Chapter 9 Intro to large survey data
The data used in this chapter are based on surveys conducted during earlier iterations of the courses Food Consumer Research and Meal Consumer Research.
Large survey data can be collected using SurveyXact. There are tools (packages for R) which can import SurveyXact outputs directly, while we do not go through these here, googl’ing a bit may be helpful. Alternatively, the SurveyXact files can be exported to .xlsx files and imported as indicated in How to import data.
Here we have included the data in the data4consumerscience package ready for use.
9.0.1 Looking at the data and checking formating
The functions head(), View(), and str() can be used to get an overview of formating. See Looking at the imported elements for details.
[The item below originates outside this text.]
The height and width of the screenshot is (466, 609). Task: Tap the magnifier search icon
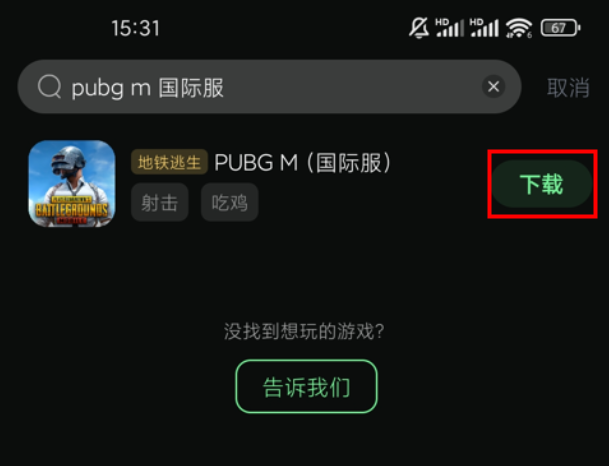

A fair bunch of the variables are characters (chr) because they are recorded as levels on a likert-scale. However, you may want to also have those as numeric values from \(1\) to \(5\) or \(7\). The code below does the job.
The key thing to note here is that if the factor levels are not specified, then they will be ordered according to the alphabet.
library(tidyverse)
# The coloumns in the dataset which are 7 point likert-scales
cols <- colnames(fmcrsurvey)[7:10]
# Use the mutate_at() function to make the variables into factors, and setting the levels in the right order.
fmcrsurvey <- fmcrsurvey %>%
mutate_at(cols, funs(factor(.,ordered = T,
levels = c('Disagree extremely',
'Disagree',
'Disagree slightly',
'Neutral',
'Agree slightly',
'Agree',
'Agree extremely'))))
# The coloumns in the dataset which are 5 point likert-scales
cols <- colnames(fmcrsurvey)[11:17]
fmcrsurvey <- fmcrsurvey %>%
mutate_at(cols, funs(factor(.,ordered = T,
levels = c('Completely disagree',
'Disagree',
'Neither disagree nor agree',
'Agree',
'Completely agree'))))
# Other coloumns which are naturally ordered
fmcrsurvey$Freq_Groceries <- factor(fmcrsurvey$Freq_Groceries, ordered = T,
levels = c('1-3 times per month',"Once a week","6-2 times per week","Every day"))
fmcrsurvey$Pay_large_water_melon <- factor(fmcrsurvey$Pay_large_water_melon,ordered = T, levels = c('0-10 DKK','10-20 DKK','20-30 DKK','30-40 DKK','40 DKK and above'))
9.1 Descriptive statistics
For reporting the results of a survey it is important to characterize the cohort/population who were used. This, inorder for others to be able to generalize the results. I.e. will certain insights obtained for a group of mostly young females also apply for the general population etc. For this descriptive statistics is used. For more general details see Descriptive statistics
In the dataset we have asked for the Age, height, Weight, Gender, WhereGroceries and DietaryPreferences of the consumers. There are different ways to analyse thease background variables depending on the nature of the data.
9.1.1 Numeric values
As an example we have Age. It is a numeric variable, and also continuous.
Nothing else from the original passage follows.